Being South Florida car accident attorneys we have dealt with the issue of PIP on numerous other blogs. In those blogs we explained that PIP stands for personal injury protection. PIP is an insurance coverage that covers up to $10,000 of medical costs due to a car accident regardless of fault. For the most part, this still remains true. As Miami PIP attorneys we understand that this is a very important issue to medical providers and thus will address it first.
An insurance company must provide $10,000 in medical and disability benefits and $5,000 in death benefits resulting from injury as a result of ownership of a motor vehicle. The $5000 in death benefits are in addition to the medical and disability benefits provided under the insurance policy. The insurance company must provide coverage for 80% of all reasonable medical expenses as long as the individual receives initial services and care within fourteen (14) days after motor vehicle accident. Initial services can be provided by a medical doctor, dentist, chiropractic physician, or hospital, or hospital owned facility.
Reimbursements for services by the above is limited to up $10,000 if a physician, dentist, physician assistant, or advanced registered nurse practitioner, has determined that the injured person had an emergency medical condition. What should be noted here is that chiropractors are not on this list. This means that chiropractic physicians will not be eligible to bill up to $10,000 for medical emergency conditions. If a medical doctor, chiropractic physician, physician assistant, or advanced nurse practitioner, determines that the accident did not result in an emergency medical condition, then reimbursements are limited to $2,500.
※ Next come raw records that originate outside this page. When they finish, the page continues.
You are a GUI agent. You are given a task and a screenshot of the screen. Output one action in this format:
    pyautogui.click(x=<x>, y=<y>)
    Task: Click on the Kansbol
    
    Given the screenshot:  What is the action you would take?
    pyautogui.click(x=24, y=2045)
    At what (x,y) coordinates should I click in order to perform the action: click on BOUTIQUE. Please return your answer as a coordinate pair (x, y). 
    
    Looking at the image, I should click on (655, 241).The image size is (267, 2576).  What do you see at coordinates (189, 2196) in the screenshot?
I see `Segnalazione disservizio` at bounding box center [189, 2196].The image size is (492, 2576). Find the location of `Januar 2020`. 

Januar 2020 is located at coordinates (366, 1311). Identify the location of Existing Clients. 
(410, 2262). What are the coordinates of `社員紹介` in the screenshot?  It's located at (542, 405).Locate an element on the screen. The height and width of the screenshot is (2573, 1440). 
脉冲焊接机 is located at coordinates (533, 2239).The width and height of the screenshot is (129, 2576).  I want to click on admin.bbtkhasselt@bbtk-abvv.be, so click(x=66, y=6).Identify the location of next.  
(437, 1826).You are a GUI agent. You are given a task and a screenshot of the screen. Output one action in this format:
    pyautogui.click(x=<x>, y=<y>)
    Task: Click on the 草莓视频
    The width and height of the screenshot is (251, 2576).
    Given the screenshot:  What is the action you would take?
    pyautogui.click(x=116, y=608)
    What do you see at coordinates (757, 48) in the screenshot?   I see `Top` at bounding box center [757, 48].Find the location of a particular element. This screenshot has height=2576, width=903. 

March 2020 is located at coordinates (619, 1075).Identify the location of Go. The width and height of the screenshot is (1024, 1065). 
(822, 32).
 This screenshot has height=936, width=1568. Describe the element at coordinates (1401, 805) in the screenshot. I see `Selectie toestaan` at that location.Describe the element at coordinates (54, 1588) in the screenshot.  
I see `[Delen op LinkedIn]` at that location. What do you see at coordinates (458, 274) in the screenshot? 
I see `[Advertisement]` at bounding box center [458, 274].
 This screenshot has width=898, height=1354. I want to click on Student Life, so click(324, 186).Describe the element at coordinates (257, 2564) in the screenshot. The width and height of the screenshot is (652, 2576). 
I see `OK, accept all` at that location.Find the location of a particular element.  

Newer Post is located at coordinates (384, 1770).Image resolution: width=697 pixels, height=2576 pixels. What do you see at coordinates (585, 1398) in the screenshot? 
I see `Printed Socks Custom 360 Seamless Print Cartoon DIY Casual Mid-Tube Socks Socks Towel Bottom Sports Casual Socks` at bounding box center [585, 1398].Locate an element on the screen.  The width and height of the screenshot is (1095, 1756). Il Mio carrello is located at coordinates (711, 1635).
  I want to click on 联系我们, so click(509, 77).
This begs the question of what is an emergency medical condition. According to the new standard an emergency medical condition means, “acute symptoms of sufficient severity, which may include severe pain, such that the absence of immediate medical attention could reasonably be expected to result in any of the following:
(a) Serious Jeopardy to the patient health.
(b) Serious impairment to bodily functions.
(c) Serious dysfunction of any bodily organ or part.”
This definition is vague to say the least. Insurance companies will probably disagree with physicians as to what constitutes an emergency medical condition. This may lead to litigation in order to define the term. Ultimately, it may end up being a question for a jury to determine. However, it should be noted that the best person to make this determination is the examining physician. The physician who examines the injury closest in time to the accident will be best suited to determine whether it amounts to an emergency medical condition. It will be difficult to undermine these initial evaluations as they are related to the observations of the physician in that particular instance.
PIP medical benefits will not be extended to massage therapy or acupuncture regardless of whether an emergency medical condition is involved. It should be noted that an insurance company does not have to amend any policies in order for any of these changes to become effective. They are also not required to notify providers, or claimants, of such changes. The above mentioned changes will take effect on January 1, 2013.
Another area that will be affected by changes to the PIP statute is examinations under oath (“EUO”). An EUO Is a post loss requirement that may be a precondition to receiving PIP coverage. During an EUO the insurance company may ask an insured questions that are relevant to the loss. The new standard states; “the scope of questioning during an examination under oath is limited to relevant information or information that could reasonably be expected to lead to relevant information. Compliance with this…is a condition precedent to receiving benefits.” However, the insurance company must have a reasonable basis to take an EUO. Thus, they don’t have a carte blanche as it pertains to taking an EOU. Nonetheless, it should be noted that “[a]n insured’s refusal to submit to or failure to appear at two (2) examinations raises a rebuttable presumption that the insured’s refusal or failure was unreasonable.” In other words, if an insured fails to show up to two EUOs he must be able to show good cause for doing so.
The above covers most of import issues addressed in the new pip legislation. However, there are other points that should be covered that address questions regulating medical providers. These will be addressed with more specificity in another blog.